Monday, December 7, 2009

Current Climate is “Great” for Startups, says Flickr CoFounder


Getting discouraged by the slumping economy and a lack of money to start the social enterprise of your dreams? Don’t despair, says Caterina Fake, the businesswoman, angel investor and entrepreneur who co-founded Flickr, sold it to Yahoo! and ran the Technology Development Group there. At the recent Web 2.0 Expo in New York, Fake shared some of her early startup experiences and gave assurance to attendees – mostly startup owners and entrepreneurs like herself.

“We had no money – no cash when we started up Flickr” in 2002, Fake told attendees. “We started the company to build a video game but it ultimately failed and we ran out of money so we were running on fumes when we came up with the idea of Flickr. Talk about resource-constrained! We really and truly had no money – about three months of gas left in the tank, and none of us were taking salaries. Ninety percent of the features you see on Flickr were built with a team of six people. We were based up in Vancounver at the time, but even though we were highly under-resourced, those constraints were the things that made us more creative. We had to do creative things to get the word out about Flickr. It seemed counterintuitive at the time to be able to post your photos on your blog or on other parts of the Web but we saw that bandwidth constraints were rapidly declining.
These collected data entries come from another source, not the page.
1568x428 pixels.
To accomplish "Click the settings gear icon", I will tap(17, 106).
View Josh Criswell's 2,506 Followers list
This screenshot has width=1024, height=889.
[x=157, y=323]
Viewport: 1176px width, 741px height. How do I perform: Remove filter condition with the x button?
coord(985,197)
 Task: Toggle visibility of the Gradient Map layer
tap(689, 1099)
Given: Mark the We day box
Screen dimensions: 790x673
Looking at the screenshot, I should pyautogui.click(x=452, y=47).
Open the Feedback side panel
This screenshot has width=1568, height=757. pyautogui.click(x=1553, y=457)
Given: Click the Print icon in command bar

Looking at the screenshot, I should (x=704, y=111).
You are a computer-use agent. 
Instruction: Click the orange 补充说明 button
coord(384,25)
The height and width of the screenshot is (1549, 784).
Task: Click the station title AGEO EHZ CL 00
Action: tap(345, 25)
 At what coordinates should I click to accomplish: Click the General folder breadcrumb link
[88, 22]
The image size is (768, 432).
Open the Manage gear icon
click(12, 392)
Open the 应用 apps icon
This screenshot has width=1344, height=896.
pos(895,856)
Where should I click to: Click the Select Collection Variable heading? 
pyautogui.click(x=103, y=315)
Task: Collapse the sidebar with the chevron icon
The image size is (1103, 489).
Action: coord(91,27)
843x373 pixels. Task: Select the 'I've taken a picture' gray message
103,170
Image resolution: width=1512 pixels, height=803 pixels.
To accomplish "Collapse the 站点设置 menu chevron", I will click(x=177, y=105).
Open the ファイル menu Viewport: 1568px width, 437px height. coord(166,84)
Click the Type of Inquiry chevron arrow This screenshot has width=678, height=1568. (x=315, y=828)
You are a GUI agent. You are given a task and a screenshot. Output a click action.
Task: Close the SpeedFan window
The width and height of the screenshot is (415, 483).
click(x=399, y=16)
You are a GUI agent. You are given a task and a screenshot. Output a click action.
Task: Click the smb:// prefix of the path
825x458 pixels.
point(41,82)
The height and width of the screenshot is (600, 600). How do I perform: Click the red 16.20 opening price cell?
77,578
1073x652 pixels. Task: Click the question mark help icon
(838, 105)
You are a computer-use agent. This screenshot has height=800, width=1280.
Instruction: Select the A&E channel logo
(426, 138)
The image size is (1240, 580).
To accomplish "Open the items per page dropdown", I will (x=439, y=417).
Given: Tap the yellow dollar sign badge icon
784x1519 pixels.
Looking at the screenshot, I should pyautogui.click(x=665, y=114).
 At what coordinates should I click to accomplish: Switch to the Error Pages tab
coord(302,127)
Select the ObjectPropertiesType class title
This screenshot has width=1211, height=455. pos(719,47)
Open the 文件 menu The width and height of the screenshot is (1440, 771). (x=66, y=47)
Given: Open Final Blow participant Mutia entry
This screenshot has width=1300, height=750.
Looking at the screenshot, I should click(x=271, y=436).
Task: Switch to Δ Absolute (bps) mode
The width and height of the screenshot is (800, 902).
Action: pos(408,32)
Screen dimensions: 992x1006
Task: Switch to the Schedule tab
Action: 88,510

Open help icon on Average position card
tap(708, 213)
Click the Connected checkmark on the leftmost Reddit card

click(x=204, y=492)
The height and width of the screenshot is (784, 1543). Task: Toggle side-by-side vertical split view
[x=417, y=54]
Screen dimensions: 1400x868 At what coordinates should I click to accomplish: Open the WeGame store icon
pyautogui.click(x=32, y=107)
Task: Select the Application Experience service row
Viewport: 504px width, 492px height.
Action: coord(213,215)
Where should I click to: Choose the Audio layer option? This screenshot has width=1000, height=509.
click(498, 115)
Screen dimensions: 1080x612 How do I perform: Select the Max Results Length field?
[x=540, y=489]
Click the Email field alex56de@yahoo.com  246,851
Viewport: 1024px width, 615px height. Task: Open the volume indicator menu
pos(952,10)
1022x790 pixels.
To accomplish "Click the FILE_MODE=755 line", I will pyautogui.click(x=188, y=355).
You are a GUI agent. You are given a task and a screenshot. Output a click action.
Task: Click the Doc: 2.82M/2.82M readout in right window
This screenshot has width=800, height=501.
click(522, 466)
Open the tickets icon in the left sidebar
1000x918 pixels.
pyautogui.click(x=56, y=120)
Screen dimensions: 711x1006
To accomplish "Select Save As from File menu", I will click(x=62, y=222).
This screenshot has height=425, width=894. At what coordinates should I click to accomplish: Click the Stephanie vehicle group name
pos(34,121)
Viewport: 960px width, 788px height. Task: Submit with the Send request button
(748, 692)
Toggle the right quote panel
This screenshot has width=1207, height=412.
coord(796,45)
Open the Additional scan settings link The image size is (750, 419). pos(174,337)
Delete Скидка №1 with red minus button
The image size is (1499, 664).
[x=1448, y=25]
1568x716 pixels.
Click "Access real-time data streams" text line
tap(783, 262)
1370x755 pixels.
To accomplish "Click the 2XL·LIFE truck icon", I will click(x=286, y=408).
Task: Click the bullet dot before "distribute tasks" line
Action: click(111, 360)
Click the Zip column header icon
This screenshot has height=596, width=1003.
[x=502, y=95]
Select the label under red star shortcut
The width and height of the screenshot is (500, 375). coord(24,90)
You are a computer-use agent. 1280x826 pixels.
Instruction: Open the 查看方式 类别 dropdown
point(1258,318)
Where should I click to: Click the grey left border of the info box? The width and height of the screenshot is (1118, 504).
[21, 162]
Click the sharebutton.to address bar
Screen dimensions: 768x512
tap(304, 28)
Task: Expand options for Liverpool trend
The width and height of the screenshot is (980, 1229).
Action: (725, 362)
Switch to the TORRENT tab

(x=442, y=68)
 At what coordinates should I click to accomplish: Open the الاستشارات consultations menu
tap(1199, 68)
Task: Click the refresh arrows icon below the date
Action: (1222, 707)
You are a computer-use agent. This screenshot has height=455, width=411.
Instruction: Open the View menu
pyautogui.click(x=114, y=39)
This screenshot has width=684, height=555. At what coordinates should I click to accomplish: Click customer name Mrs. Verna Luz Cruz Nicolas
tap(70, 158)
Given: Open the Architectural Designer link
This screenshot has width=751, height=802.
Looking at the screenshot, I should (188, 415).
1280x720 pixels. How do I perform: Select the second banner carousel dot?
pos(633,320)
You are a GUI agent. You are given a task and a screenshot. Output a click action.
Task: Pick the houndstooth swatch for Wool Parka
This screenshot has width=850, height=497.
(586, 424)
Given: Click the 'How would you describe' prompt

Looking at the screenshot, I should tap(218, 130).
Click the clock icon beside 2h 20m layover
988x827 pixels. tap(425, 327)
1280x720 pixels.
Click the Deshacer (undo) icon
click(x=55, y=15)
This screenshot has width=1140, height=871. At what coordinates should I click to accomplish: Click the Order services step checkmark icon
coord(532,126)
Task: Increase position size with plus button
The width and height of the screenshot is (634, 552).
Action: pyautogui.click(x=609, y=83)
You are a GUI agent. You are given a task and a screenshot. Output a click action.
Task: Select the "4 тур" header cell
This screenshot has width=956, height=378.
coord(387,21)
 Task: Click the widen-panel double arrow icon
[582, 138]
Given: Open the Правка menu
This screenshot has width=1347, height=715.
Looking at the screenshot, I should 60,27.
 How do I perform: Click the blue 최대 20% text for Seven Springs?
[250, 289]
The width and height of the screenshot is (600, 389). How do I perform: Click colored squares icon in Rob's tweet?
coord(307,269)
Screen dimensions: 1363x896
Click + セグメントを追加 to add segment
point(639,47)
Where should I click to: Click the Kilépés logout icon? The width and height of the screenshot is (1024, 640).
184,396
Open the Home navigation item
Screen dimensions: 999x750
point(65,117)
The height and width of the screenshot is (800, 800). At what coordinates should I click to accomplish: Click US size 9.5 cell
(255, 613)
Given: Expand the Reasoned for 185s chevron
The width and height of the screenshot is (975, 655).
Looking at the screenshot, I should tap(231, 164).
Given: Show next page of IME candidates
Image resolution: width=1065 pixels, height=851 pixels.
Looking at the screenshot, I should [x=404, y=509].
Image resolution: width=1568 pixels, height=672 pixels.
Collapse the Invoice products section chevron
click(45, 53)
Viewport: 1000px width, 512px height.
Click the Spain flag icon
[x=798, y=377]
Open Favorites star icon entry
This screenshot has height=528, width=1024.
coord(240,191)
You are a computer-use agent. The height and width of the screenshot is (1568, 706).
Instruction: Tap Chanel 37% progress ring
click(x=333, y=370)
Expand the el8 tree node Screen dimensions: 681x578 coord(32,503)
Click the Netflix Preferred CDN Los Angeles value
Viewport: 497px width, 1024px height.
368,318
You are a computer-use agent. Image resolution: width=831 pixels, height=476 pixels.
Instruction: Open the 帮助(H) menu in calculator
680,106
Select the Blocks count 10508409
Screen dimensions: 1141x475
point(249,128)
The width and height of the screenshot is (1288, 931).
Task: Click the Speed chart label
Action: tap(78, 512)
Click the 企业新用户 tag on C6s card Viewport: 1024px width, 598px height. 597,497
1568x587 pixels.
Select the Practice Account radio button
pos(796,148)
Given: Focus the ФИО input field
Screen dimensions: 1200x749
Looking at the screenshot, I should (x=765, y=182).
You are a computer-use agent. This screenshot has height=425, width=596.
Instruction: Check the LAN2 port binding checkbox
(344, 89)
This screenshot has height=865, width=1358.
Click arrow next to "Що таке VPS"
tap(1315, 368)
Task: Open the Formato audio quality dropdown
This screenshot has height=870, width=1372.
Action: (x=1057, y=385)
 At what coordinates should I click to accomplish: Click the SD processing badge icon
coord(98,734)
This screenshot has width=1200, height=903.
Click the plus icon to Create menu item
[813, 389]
“…We thought up stunts to recruit people and get publicity on BoingBoing, which we may not have done if we had money to hire a proper VP of marketing,” she told attendees. “And the design of the site at the time was seen as very minimalist.”

But Fake said small is good. “You can accomplish a great deal with a very small team,” she said. When Flicker was acquired by Yahoo! in 2005, it was an 11-person team, which moved to Sunnyvale and got absorbed a much larger company. “It was a bit of culture shock,” she recalls, “but the basic principles of innovation in a big company are the same as they are on the outside. You need to be agile, you need to be able to get obstacles out of the way, you need to be able to fund things quickly, to take risks, to allow experiments to fail and to allow things to grow for a sufficiently long time to see if they bear fruit.”

Fake is undaunted by the credit crunch, saying she thinks it is a “great time to start up a company.” A few years ago, she said, “I was seeing so many ‘me too’ companies, especially in Silicon Valley, which were rehashing the same ideas, with people not really doing anything novel or adventuresome or new or taking risks,” Fake said. “There was too much money and not enough creativity, so I saw that time as a bad time to do a startup. But times have changed. Everybody is tightening their belts, you need to be more creative, there isn’t much money. We started Flickr in 2002, which was a time, as you may recall, when everyone was saying the consumer market was dead. But looking back, that crunch time was when a lot of great startups got going. I think 2010 is also a great vintage year, a great time to start a company because it’s got a lot of the same things going for it – lots of talent to be had out there, not a lot of money to get people sidetracked or unfocused, and a creative environment that is incredibly rich right now.”

And New York, she says, is especially fertile ground for creative ventures. “One of my clear beliefs is that creativity really emerges from disparate elements coming together, different schools of thought, and the act of exposing yourself to different ideas,” she said. “You don’t find a better place than New York for that to happen. I love Silicon Valley but I do think there can be a bit of … an enclosed way of thinking there. The special sauce is New York culture; it’s also a media town with a very strong arts community, so I think it’s a very good petrie dish of different kinds of ideas.”

To see Fake’s full presentation at Web 2.0 Expo, click here for the video.

Fake currently serves as Chief Product Officer at Hunch, a new startup which launched publicly in June. Hunch is a decision engine that attempts to help people make a decision through a question-and-answer interface online. Fake also is a board member and investor at Etsy.com.